Serie di compiti
**A)** Nel brano sull'incontro tra Rocca e Guterres, di quante miglia marittime si è appropriata la guardia costiera libica?
**B)** Ricopia parola per parola, dal brano sull'incontro tra Rocca e Guterres, tutto ciò che va da "Due i temi di" fino a "anche acque internazionali.".

___ Brano di testo

Incontro di cui Rocca si è detto «molto soddisfatto: il segretario ha espresso la sua totale solidarietà e la grande ammirazione per il nostro operato».
Due i temi di cui si è discusso: le priorità umanitarie sulle sponde del Mediterraneo e il processo di criminalizzazione delle organizzazioni umanitarie che si occupano di salvare i migranti in mare. Un’operazione, quest’ultima, allo stesso tempo culturale e politica «che preoccupa molto entrambi» ha affermato Rocca.
«A Guterres ho voluto esprimere tutta la preoccupazione della Croce Rossa Italiana per quello che sta accadendo nel bacino Mediterraneo» ha spiegato Rocca subito dopo l’incontro «la guardia costiera libica si è appropriata di 70 miglia marittime, dove sono comprese anche acque internazionali.
In pratica le navi delle Ong e la guardia costiera italiana non possono più intervenire: il risultato è la crescita del numero dei morti e l’aumento del costo dei viaggi. Per non parlare delle migliaia di persone che vengono così riportate in una zona di guerra contro ogni regola del diritto internazionale».
«L’appropriazione di 70 miglia di acque da parte della guardia costiera libica non rispetta la Convenzione di Ginevra sui rifugiati» ha dichiarato il presidente Rocca all’Espresso «per questo si fa sempre più urgente un accesso umanitario in Libia, dove c’è molto da fare. È assolutamente necessario lavorare sull’altra sponda del Mediterraneo: la questione migranti non può comportare una sospensione dei diritti umani».
«Guterres si sta spendendo molto per l’accesso nei centri di detenzione dove i migranti vengono rinchiusi e per garantire il rispetto per i diritti fondamentali» conclude Rocca «non sarà semplice e per questo ci aspettiamo una mobilitazione delle Nazioni Unite e della comunità internazionale».

______
___ Righe fornite

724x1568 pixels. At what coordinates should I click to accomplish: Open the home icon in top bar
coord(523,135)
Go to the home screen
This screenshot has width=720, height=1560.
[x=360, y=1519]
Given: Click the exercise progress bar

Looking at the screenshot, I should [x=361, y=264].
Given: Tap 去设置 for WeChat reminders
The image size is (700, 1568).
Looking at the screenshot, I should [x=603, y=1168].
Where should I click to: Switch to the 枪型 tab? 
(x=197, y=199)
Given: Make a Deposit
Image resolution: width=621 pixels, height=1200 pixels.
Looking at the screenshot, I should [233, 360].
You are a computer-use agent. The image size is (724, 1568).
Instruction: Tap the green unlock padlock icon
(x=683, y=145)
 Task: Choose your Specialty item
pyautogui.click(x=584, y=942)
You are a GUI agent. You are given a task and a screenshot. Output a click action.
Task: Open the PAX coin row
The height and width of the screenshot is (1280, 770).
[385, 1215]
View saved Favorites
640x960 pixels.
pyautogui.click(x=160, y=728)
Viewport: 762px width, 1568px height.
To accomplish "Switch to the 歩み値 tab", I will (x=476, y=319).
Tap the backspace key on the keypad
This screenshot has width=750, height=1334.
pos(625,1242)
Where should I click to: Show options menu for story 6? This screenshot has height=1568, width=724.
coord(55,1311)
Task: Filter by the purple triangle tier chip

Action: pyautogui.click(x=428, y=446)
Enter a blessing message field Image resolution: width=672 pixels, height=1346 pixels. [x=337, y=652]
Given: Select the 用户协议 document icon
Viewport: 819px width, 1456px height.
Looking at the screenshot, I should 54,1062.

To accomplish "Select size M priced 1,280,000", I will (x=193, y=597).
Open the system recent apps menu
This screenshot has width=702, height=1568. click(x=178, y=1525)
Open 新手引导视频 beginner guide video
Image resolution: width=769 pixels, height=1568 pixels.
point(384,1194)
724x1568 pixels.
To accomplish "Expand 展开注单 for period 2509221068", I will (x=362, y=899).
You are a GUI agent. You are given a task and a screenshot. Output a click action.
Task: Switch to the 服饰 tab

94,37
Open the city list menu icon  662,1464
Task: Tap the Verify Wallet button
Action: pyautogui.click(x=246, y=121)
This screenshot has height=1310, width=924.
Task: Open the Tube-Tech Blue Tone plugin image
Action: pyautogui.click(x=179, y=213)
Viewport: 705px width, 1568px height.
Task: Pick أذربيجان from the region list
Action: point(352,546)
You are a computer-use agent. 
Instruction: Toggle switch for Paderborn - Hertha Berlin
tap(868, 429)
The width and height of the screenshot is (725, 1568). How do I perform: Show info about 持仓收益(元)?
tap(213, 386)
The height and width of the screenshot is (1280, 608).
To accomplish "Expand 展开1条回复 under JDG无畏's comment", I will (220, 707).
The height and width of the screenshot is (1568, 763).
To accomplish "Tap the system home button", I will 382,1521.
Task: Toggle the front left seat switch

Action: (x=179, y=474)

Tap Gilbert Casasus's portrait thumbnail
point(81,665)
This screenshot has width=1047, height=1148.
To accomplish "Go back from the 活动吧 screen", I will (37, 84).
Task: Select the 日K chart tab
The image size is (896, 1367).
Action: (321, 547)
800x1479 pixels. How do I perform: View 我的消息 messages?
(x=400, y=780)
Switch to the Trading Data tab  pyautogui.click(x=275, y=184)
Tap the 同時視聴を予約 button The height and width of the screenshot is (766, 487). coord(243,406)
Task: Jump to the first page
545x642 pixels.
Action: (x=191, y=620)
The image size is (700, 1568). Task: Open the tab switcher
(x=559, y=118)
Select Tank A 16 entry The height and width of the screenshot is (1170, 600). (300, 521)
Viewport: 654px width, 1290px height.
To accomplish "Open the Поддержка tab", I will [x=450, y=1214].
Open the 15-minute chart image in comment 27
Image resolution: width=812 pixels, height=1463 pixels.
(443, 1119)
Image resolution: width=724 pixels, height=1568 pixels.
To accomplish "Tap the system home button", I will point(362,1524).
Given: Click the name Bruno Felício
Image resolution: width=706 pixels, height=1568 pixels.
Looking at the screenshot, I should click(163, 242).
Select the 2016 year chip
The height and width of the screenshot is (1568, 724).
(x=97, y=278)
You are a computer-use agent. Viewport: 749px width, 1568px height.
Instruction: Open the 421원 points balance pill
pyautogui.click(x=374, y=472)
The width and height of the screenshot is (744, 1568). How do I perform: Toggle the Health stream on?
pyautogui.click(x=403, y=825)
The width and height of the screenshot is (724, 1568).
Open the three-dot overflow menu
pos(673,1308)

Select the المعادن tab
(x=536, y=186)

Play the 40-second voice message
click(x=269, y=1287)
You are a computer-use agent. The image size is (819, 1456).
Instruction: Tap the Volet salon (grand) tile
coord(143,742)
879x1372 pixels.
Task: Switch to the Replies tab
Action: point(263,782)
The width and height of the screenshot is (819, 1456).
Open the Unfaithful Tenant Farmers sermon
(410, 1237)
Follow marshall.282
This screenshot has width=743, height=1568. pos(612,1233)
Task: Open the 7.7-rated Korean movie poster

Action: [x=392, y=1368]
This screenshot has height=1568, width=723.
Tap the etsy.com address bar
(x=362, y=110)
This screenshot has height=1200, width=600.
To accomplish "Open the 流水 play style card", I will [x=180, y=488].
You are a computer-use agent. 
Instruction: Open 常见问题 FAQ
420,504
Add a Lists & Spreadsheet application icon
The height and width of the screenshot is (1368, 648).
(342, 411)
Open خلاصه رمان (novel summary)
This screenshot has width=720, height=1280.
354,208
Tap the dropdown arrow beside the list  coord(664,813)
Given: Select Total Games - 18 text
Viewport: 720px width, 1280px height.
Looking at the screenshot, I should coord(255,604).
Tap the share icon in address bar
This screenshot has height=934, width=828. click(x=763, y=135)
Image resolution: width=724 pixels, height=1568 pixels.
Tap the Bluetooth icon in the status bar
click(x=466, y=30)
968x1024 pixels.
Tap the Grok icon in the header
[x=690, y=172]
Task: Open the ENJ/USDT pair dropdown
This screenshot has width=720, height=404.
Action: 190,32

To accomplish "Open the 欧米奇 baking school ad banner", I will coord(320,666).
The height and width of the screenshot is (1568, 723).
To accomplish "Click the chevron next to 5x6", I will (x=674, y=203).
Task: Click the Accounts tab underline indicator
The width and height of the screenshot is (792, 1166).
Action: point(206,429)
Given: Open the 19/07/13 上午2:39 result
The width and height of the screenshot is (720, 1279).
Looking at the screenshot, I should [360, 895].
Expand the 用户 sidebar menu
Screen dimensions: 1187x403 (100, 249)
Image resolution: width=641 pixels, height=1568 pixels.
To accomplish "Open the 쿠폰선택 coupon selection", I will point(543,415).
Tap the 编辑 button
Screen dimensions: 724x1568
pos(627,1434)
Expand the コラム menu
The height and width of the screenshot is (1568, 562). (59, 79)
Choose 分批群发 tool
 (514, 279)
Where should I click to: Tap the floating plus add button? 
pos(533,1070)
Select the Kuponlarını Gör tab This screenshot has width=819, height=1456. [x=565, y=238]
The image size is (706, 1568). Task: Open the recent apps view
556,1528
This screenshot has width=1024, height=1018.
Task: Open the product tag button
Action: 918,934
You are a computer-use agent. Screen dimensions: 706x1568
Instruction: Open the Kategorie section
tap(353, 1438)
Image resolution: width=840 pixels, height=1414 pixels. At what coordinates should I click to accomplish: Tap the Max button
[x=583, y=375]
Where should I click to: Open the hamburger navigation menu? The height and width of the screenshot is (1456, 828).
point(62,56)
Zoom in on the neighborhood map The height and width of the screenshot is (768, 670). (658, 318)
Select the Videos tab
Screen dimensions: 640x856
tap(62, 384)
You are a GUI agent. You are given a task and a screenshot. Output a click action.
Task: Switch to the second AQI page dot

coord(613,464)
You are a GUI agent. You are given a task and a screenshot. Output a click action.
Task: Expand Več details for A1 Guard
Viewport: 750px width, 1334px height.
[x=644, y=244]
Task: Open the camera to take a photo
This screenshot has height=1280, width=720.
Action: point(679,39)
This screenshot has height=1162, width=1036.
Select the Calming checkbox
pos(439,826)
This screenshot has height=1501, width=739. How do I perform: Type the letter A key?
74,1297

______

Risposte
**A)** 70 miglia marittime.

**B)**
Due i temi di cui si è discusso: le priorità umanitarie sulle sponde del Mediterraneo e il processo di criminalizzazione delle organizzazioni umanitarie che si occupano di salvare i migranti in mare. Un’operazione, quest’ultima, allo stesso tempo culturale e politica «che preoccupa molto entrambi» ha affermato Rocca.
«A Guterres ho voluto esprimere tutta la preoccupazione della Croce Rossa Italiana per quello che sta accadendo nel bacino Mediterraneo» ha spiegato Rocca subito dopo l’incontro «la guardia costiera libica si è appropriata di 70 miglia marittime, dove sono comprese anche acque internazionali.